S-21 Photographer Called To Testify to ECCC

The chief Khmer Rouge photographer at Tuol Sleng prison, Nhem Ein, said Monday that he has been summoned to testify as a witness before the Extraordinary Chamb­ers in the Courts of Cambodia.

Nhem Ein, whose old boss Kaing Guek Eav, aka Duch, is currently facing charges of crimes against humanity at the ECCC, said he received a summons dated Oct 16 from the court’s co-investigating judges ordering him to appear the morning of Nov 1.

Nhem Ein said he would testify and vowed to tell the truth, but complained that the court isn’t paying him enough. The ECCC has a set fee of $5 a day to compensate witnesses for lost wages.

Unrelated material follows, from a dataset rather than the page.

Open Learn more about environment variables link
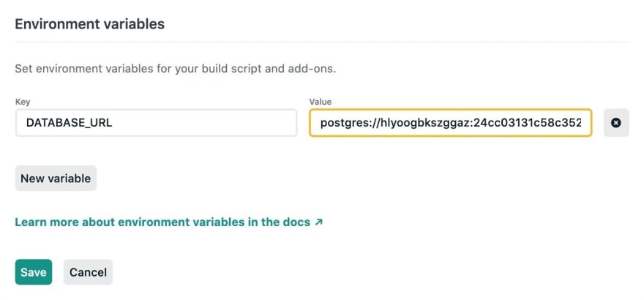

“I am one of the special witnesses for the Khmer Rouge trial,” he said, adding: “Judges, prosecutors, police and staff are paid thousands of dollars. But for me, as a Khmer witness, I am paid only $5,” he grumbled.

Nhem Ein said he declined the court’s offer to pick him up from his Anlong Veng district home, saying he’d rather take a taxi and some cash from the court to cover the cost of the 500 km journey.

He also took issue with the fact that the court can ask judicial police to compel unwilling witnesses to appear. “I want the court to be polite,” he said.

Nhem Ein was one of six photographers who took pictures of each of the 14,000 or so people tortured at S-21 before being sent to their deaths. Journalist Nic Dunlop has said Nhem Ein tried to charge him $300 for an hour-long interview.

Him Huy, 52, former security chief for S-21 said he too had been summoned by the ECCC’s co-in­vestigating judges. “I will answer what I can remember, but I won’t bring any documents with me because I have no documents,” he said.

Painter and S-21 survivor Vann Nath said Monday that he had not yet been summoned, though he added that he would testify if called.

ECCC Public Affairs Officer Reach Sambath said he could not confirm or deny the identity of witnesses. “We can’t reveal the names of witnesses,” he said, adding that “many” summonses had been issued since prosecutors began their work last July.